1. Cutting huge losses per EV
2. Extending ICE and Hybrid small profits as much as possible Hopefully with government and Union help.
3. Delaying the EV transition as much as possible.
4. Throwing around EV promises, new future models and investment plans.
5. Not expecting any growth, just hoping not to lose to much overall market share to other fast movers in EV and Tesla.
6. All this while not increasing EV production as you might think is necessary facing the demand and YoY EV adoption growth.
Tesla clearly does not care about Used car values, because they know they can't control it after the last 2 year anomaly.
They prefer to preempt the inevitable price strike, rather than be dragged into it by Decreased sales, Revenue or other companies.
Tesla also doesn't care about Shareholders short term. It might sound harsh, but should a company consider Stock volatility more than fundamentals and strategic operations?
I don't think so.
Tesla is going back to 2020 prices pretty much, trying to correct the spike that occurred in 2021 as a reaction to the world's economic situation.
They had the leverage to lead the price hikes then, and they have the huge leverage to lead the price drops now.

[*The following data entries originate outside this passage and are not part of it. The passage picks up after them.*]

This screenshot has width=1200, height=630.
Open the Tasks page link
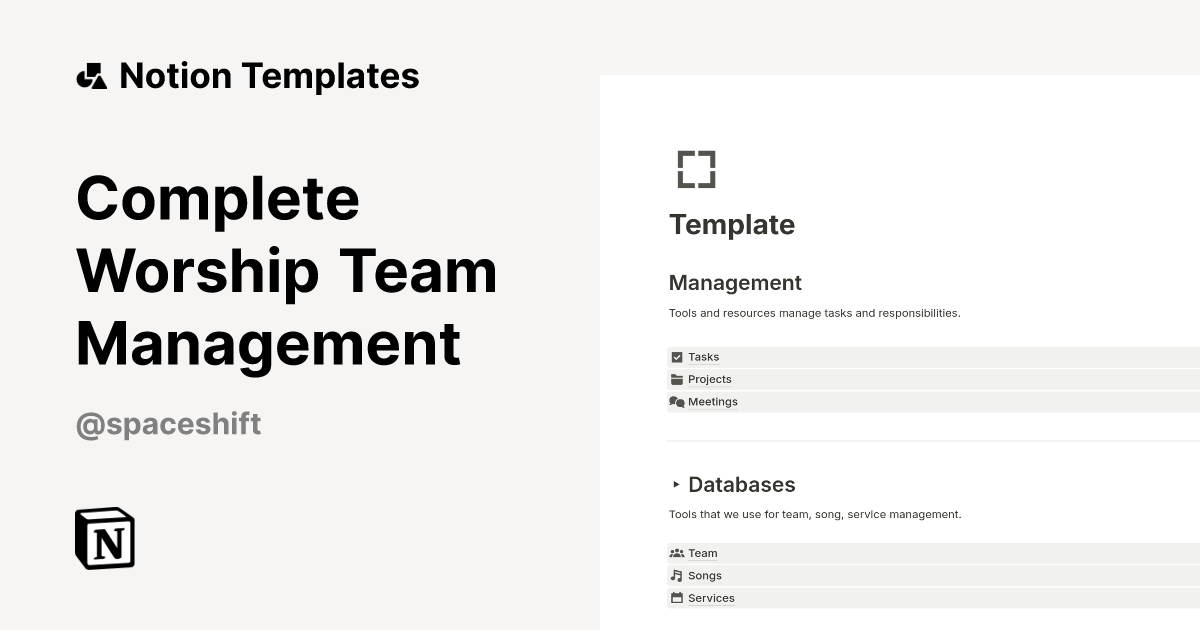[704, 357]
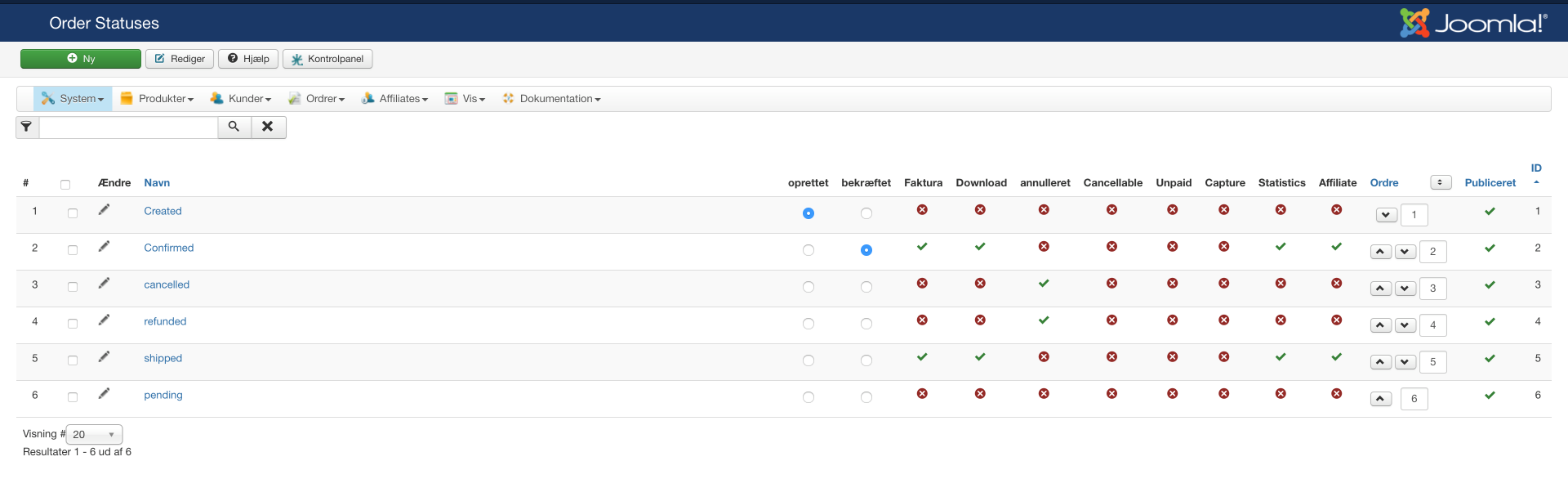Expand the Produkter dropdown menu
This screenshot has width=1568, height=479.
click(157, 99)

Tesla's goal was always to grow, and force others to follow. It might sound unrelatable from the richest man alive, but it is true.

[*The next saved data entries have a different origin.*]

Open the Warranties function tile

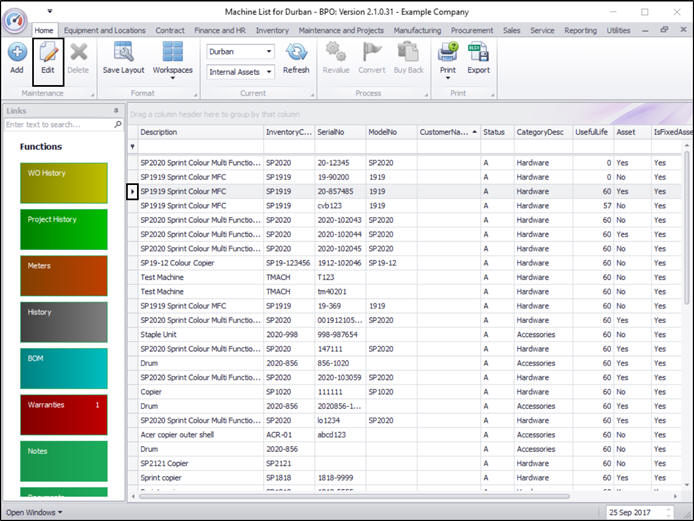[64, 414]
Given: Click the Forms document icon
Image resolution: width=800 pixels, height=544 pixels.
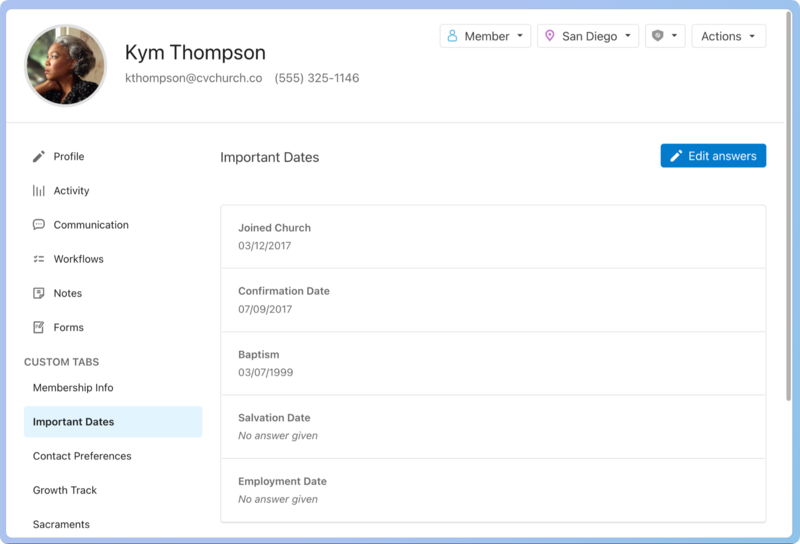Looking at the screenshot, I should click(39, 327).
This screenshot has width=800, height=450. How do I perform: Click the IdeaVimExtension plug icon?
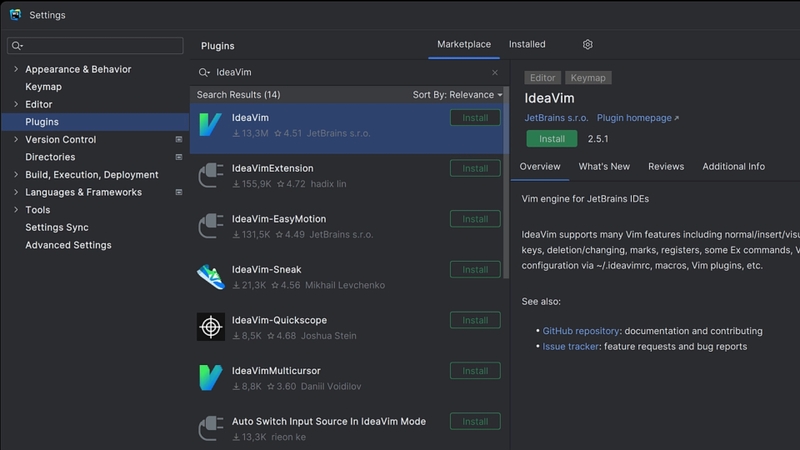(x=211, y=176)
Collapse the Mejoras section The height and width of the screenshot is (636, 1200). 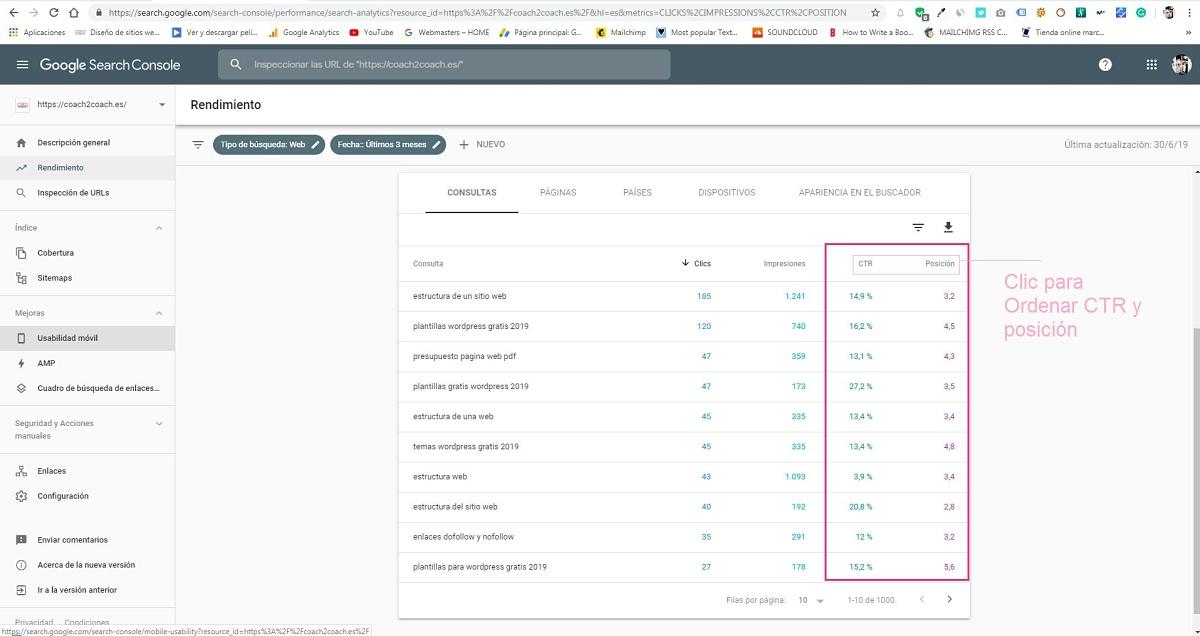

Growing into the ICE market and leading the transition is already producing tons of profits for Tesla, which no one believed was possible.
Profits will continue growing, not from high prices, but from cutting costs, increasing volumes and Offering more attached products, like FSD, entertainment, Energy production and storage utilizing the huge car battery (Not necessarily a variety of car models as legacy is convinced).
Tesla model Y is safely entering the spot of the most sold car model in the world this year, surely passing the Toyota Corolla (1.12m and declining).
Model Y sold for $55k ASP last year, this year probably $45k+, Corolla ASP is below $25k and being crushed in China by low entry EVs mostly from Chinese brands.
Where are the Western EV startups you ask?
Some are faking it and will eventually die hard like Nikola, Faraday future, Mullen, Lordstown and more.
Some have promising products and IP, like Rivian, Lucid, but due to extreme over hype and Macro conditions they have a hard time ahead to prove the path to profitability and mass production.
Chinese EVs, you might wonder? They are going to take on the world, some will fail, but the sector will definitely dominate.
Legacy Auto? Some will get through this financially violent few years ahead. Others will die, but will try to drag governments to bail them.
There is only one western company that has everything lined up for them in this Auto/Energy/Transportation AI with minimum challenges, definitely none more than others, yet I argue much less.